Ou seja, as despesas financeiras, aquelas que se relacionam ao pagamento de juros da dívida pública, estas seguem livres e soltas para cresceram o que for do desejo dos responsáveis pela condução da política econômica do governo. Uma loucura!
É mais uma prova cabal de que os responsáveis pela administração pública seguem operando, de forma explícita e descarada, a favor dos interesses do topo de nossa pirâmide da desigualdade. As rubricas com políticas sociais vão sendo cada vez mais contidas e esmagadas pela lógica da chamada “responsabilidade fiscal”, ao passo que os dispêndios com o serviço dos títulos do endividamento público crescem a olhos vistos e sem nenhum instrumento de controle.
Juros seguem no comando
O BC divulgou há poucos dias seu Relatório da Política Fiscal relativo ao mês de julho. De acordo com a publicação, durante o sétimo mês do atual exercício foram dispendidos R$ 109 bilhões a título do pagamento de juros da dívida pública. Trata-se do segundo maior valor mensal desde que a série foi iniciada.
Esse montante só é um pouco mais reduzido do que os R$ 112 bi que foram gastos a este mesmo título em outubro do ano passado. Para se ter uma ideia da dimensão comparativa deste valor, basta relacioná-lo ao total que será executado com as emendas parlamentares o longo de todo o ano de 2025. De acordo com o estabelecido pelo Decreto 12.566, o total inicial previsto para os gastos a serem realizados pelo legislativo foram reduzidos de R$ 81 bi pra R$ 46 bi.
Assim, o que se depreende dos números é que, em apenas um único mês, o Estado brasileiro gastou com juros da dívida pública mais do que o dobro do que vai ser aplicado nas emendas parlamentares durante os 12 meses do presente ano. Aquilo que se considera como uma alocação equivocada e escandalosa de recursos públicos se revela como muito menos relevante do que os gastos realizados com os valores que são religiosamente pagos aos detentores dos títulos emitidos pelo Tesouro Nacional.
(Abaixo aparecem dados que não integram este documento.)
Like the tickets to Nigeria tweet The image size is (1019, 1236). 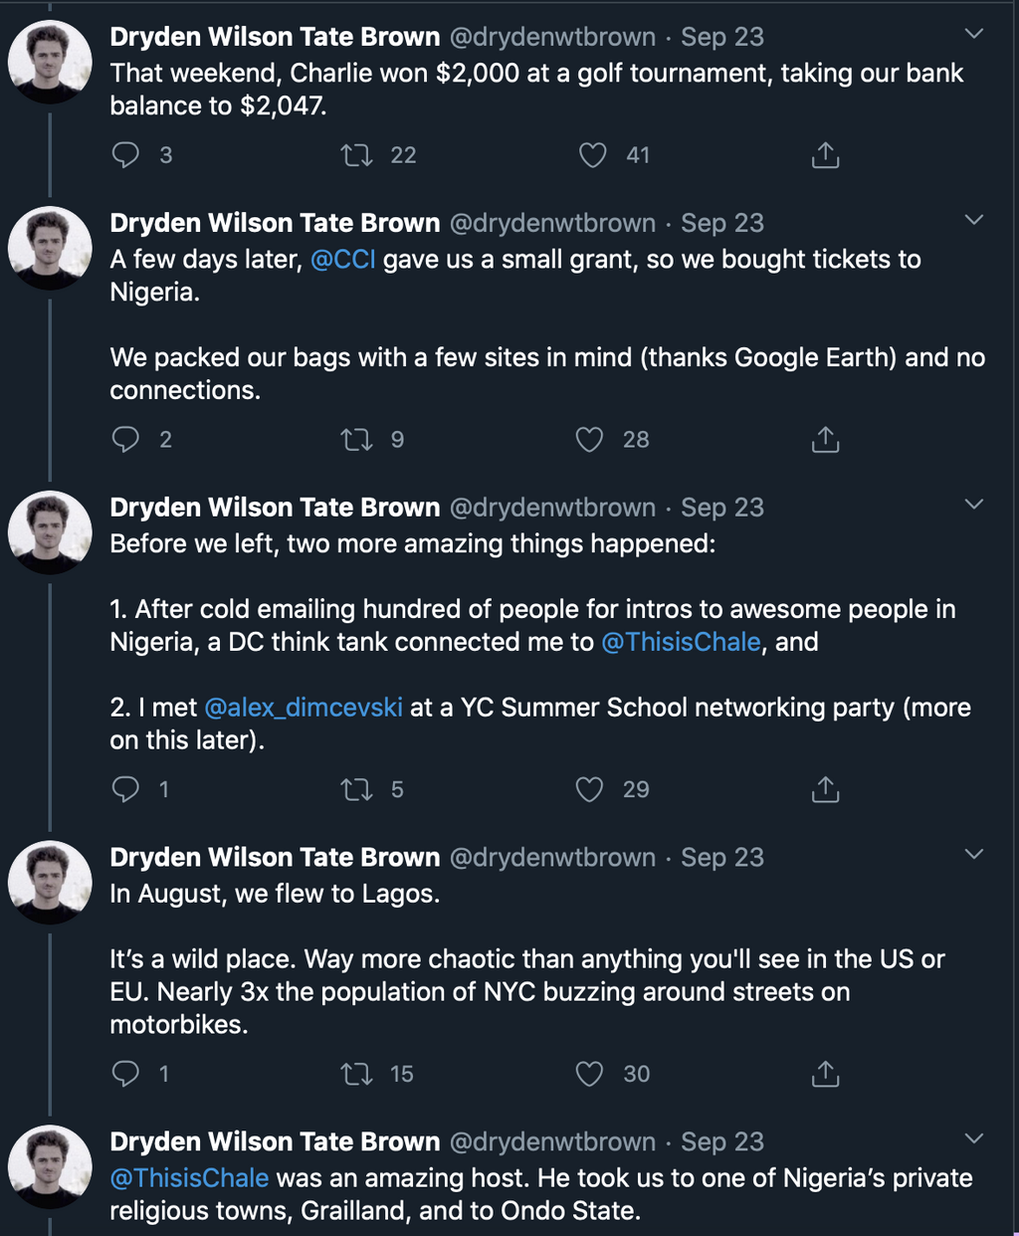[590, 440]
Considerando-se que julho contou com 23 dias úteis em seu calendário, o que se pode calcular é que foram pagos R$ 4,7 bi de juros em cada um deles. Ou seja, em apenas 10 dias de julho foram gastos valores que se equivalem ao total das emendas atribuídas aos 513 deputados e 81 senadores ao longo de todo o ano de 2025.
Ao mesmo tempo em que o governo corre feito maluco e se desgasta politicamente cortando recursos da saúde, da educação, da previdência social, da segurança pública, do reajuste do salário-mínimo, da assistência social e outros, o orçamento sem controle das despesas financeiras bate recorde atrás de recorde.
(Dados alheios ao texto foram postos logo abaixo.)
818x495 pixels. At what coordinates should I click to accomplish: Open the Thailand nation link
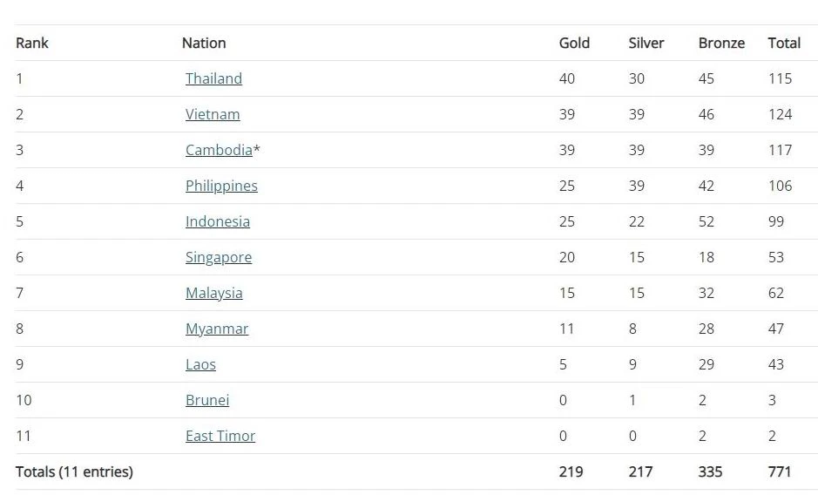213,78

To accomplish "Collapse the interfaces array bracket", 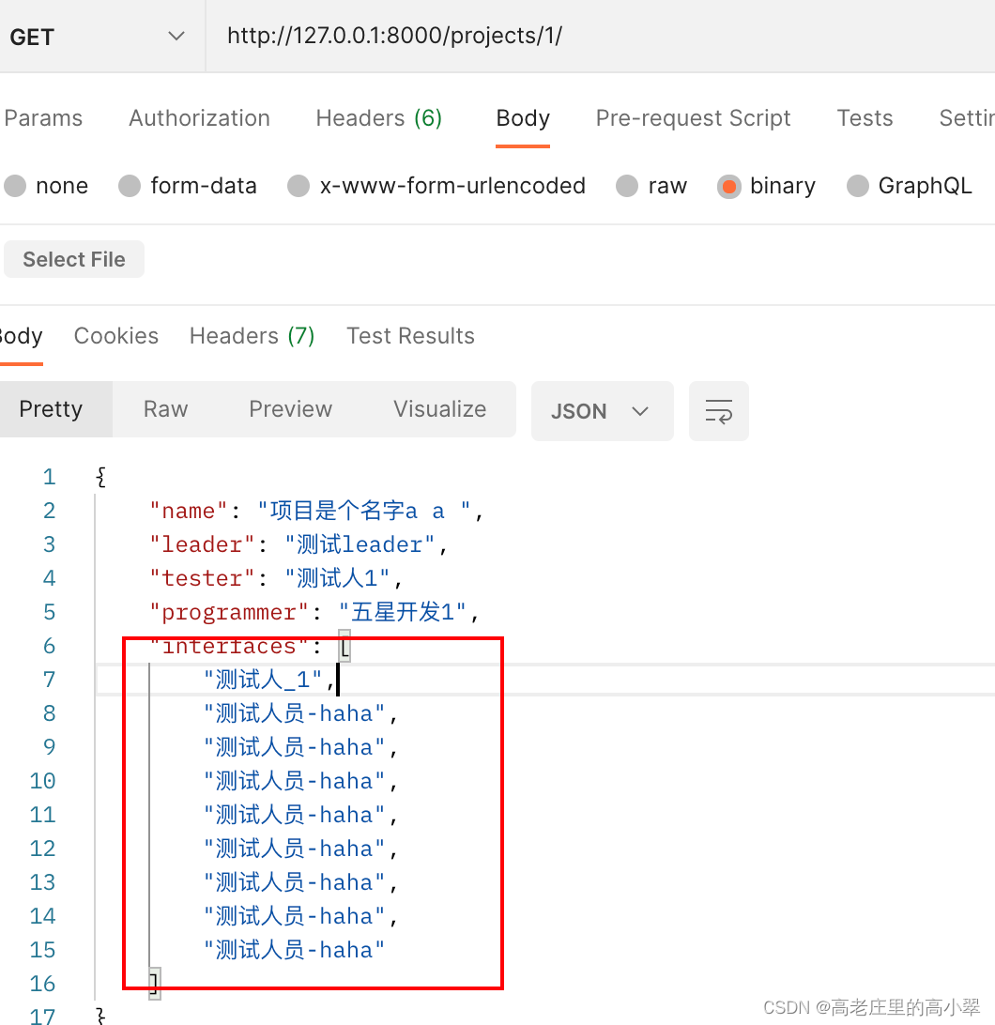I will 344,646.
Ora, já se falou que governar é estabelecer prioridades. Neste caso, o mais relevante para o governo parece ser o atendimento dos interesses da Faria Lima, da Febraban e das elites de forma generalizada.
A rota vergonhosa em direção ao trilhão
Computados os valores de julho, o total acumulado com o pagamento de juros em 12 meses segue se aproximando perigosamente da marca trágica de R$ 1 trilhão.
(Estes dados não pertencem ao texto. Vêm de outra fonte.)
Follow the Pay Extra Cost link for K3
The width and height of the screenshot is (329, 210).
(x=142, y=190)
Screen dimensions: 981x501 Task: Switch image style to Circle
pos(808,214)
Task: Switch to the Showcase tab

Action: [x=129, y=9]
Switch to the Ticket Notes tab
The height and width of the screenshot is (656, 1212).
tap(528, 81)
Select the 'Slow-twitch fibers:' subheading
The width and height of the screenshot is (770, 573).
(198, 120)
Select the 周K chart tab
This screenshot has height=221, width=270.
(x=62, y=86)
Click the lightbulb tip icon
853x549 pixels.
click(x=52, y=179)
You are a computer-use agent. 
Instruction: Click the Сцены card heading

Entre agosto de 2024 e julho de 2025 esse valor somou R$ 941 bi. Se considerarmos apenas o período ao longo dos primeiros sete meses deste ano, o total com juros alcançou R$ 526 bi.
Esse valor é um pouco mais baixo do que o que foi gasto com essa rubrica em igual período do ano passado – R$535 bi. Ocorre que a tendência é que as despesas nos próximos meses sejam mais elevadas do que o ocorrido nos últimos 5 meses de 2024. Afinal, naquele período a taxa oficial de juros esteve entre 10,75% e 12,25%, enquanto atualmente está em 15% ao ano. Como a SELIC é a principal remuneração de base para os títulos da dívida púbica, o mais provável é que o montante de juros seja ainda maior até o final do presente ano. Esta é a principal razão para que analistas considerem a possibilidade de que o total atinja marca trilionária em breve.
Ao longo deste terceiro mandato, o governo Lula já destinou ao pagamento de juros da dívida pública o equivalente a R$ 2,1 tri em 31 meses (janeiro de 2023 a julho 2025).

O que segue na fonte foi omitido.